> INSTRUCTIONS TO FOLLOW:
How many lines of the listing below contain the string "icon"? Case counts. Reply with the number alone.

[Collected data]
════════

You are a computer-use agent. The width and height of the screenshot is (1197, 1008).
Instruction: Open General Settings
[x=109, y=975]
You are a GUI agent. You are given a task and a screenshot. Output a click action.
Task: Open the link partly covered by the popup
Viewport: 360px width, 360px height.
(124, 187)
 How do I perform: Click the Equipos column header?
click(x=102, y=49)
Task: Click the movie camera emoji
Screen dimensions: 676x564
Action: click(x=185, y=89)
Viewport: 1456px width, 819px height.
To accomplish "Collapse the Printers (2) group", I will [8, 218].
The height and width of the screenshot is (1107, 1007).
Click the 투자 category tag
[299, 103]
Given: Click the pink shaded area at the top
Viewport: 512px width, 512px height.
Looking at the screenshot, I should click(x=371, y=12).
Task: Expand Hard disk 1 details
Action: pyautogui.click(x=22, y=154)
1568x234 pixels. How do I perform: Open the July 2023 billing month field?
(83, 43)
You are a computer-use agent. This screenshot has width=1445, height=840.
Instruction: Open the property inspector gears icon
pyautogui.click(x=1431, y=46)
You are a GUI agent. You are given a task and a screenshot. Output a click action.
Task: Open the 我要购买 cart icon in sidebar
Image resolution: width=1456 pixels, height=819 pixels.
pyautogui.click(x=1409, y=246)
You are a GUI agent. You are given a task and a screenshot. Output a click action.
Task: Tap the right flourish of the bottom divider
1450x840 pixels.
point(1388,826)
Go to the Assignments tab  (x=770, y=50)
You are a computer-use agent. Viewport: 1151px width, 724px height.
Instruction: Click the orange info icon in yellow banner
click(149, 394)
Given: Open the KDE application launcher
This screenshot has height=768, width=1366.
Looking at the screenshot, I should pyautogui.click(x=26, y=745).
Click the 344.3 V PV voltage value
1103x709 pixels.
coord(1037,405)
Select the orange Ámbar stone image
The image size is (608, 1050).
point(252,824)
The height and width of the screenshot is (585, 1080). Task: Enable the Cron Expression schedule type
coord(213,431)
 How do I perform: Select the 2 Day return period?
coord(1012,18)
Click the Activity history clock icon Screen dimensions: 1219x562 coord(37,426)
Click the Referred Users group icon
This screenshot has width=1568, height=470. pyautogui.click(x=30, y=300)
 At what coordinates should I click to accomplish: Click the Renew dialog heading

════════

> ANSWER TO THIS EXERCISE:
5